Doa Seorang Anak Kecil





Suatu ketika, ada seorang anak yang sedang mengikuti sebuah lomba mobil balap mainan. Suasana sungguh meriah siang itu, sebab, ini adalah babak final. Hanya tersisa 4 orang sekarang dan mereka memamerkan setiap mobil mainan yang dimiliki. Semuanya buatan sendiri, sebab, memang begitulah peraturannya.

Ada seorang anak bernama Hasan. Mobilnya tak istimewa, namun ia termasuk dalam 4 anak yang masuk final. Dibanding semua lawannya, mobil Hasan lah yang paling tak sempurna. Beberapa anak menyangsikan kekuatan mobil itu untuk berpacu melawan mobil lainnya. Yah, memang, mobil itu tak begitu menarik. Dengan kayu yang sederhana dan sedikit lampu kedip diatasnya, tentu tak sebanding dengan hiasan mewah yang dimiliki mobil mainan lainnya. Namun, Hasan bangga dengan itu semua, sebab, mobil itu buatan tangannya sendiri.

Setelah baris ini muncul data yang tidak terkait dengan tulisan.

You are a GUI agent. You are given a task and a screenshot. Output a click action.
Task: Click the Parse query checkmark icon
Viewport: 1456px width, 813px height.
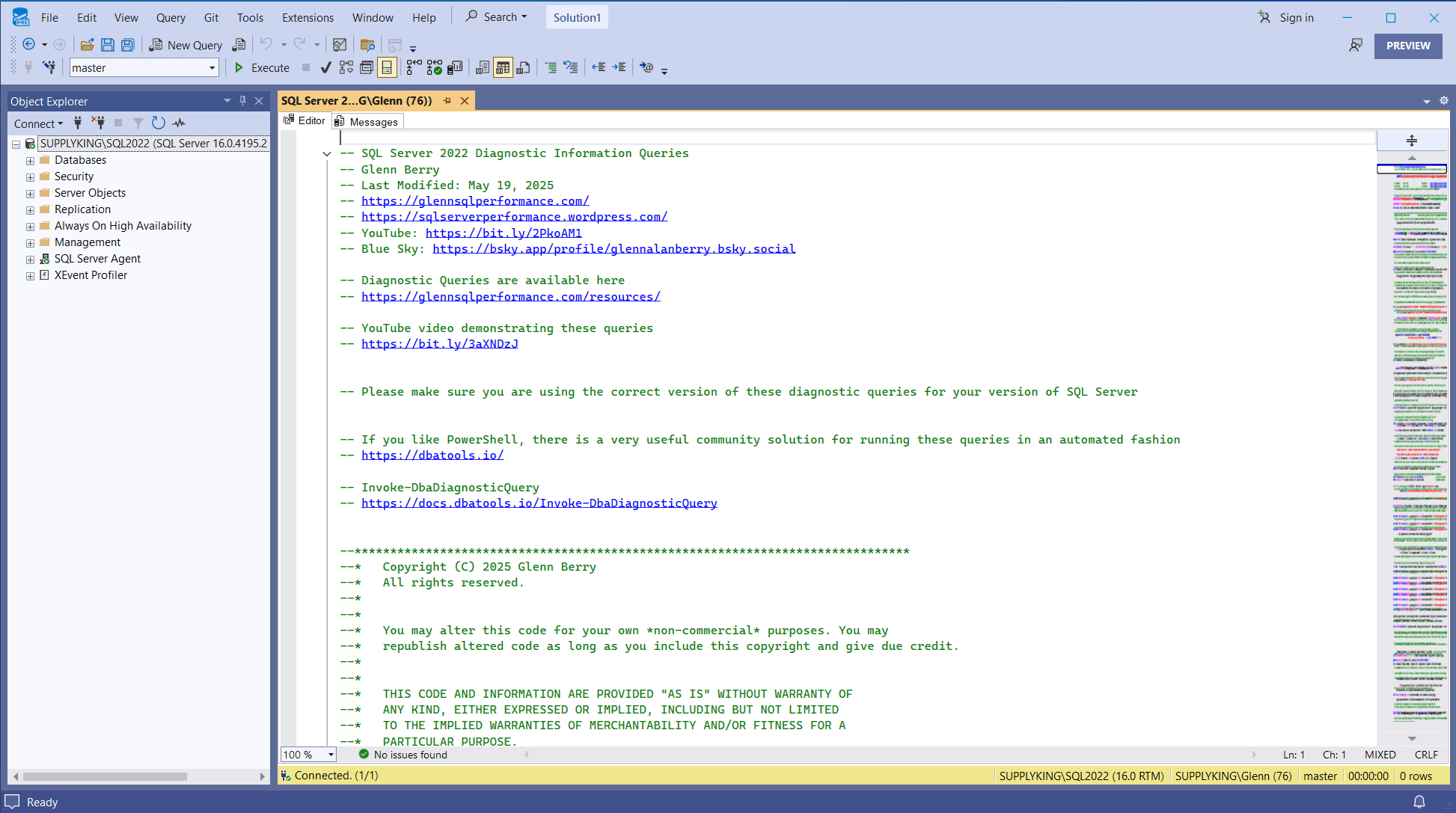click(x=325, y=68)
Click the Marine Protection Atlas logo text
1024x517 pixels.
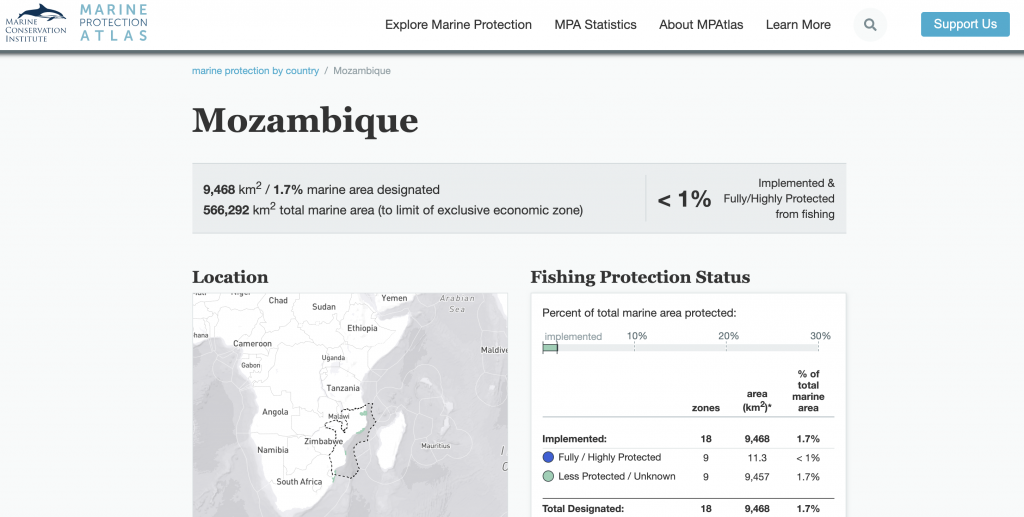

Tibalah saat yang dinantikan. Final kejuaraan mobil balap mainan. Setiap anak mulai bersiap di garis start, untuk mendorong mobil mereka kencang-kencang. Di setiap jalur lintasan, telah siap 4 mobil, dengan 4 pembalap kecilnya. Lintasan itu berbentuk lingkaran dengan 4 jalur terpisah diantaranya. Namun, sesaat kemudian, Hasan meminta waktu sebentar sebelum lomba dimulai. Ia tampak berkomat-kamit seperti sedang berdoa. Matanya terpejam, dengan tangan tang bertangkup memanjatkan doa.
Lalu, semenit kemudian, ia berkata, "Ya, aku siap!".

Dorr. Tanda telah dimulai. Dengan satu hentakan kuat, mereka mulai mendorong mobilnya kuat-kuat. Semua mobil itu pun meluncur dengan cepat. Setiap orang bersorak-sorai, bersemangat, menjagokan mobilnya masing-masing.
"Ayo.. ayo.. cepat.. cepat.. maju.. maju...", begitu teriak mereka.
Ahha.. sang pemenang harus ditentukan, tali lintasan finish-pun telah terlambai. Dan, Hasan lah pemenangnya. Ya, semuanya senang, begitu juga Hasan. Ia berucap, dan berkomat-kamit lagi dalam hati. "Terima kasih."

Saat pembagian piala tiba. Hasan maju ke depan dengan bangga. Sebelum piala itu diserahkan, ketua panitia bertanya.
"Hai jagoan, kamu pasti tadi berdoa kepada Tuhan agar kamu menang, bukan?".

Hasan terdiam.

"Bukan, Pak, bukan itu yang aku panjatkan" kata Hasan. Ia lalu melanjutkan, "Sepertinya, tak adil untuk meminta pada Tuhan untuk menolongku mengalahkan orang lain. "Aku, hanya bermohon pada Tuhan, supaya aku tak menangis, jika aku kalah."

Semua hadirin terdiam mendengar itu. Setelah beberapa saat, terdengarlah gemuruh tepuk-tangan yang memenuhi ruangan.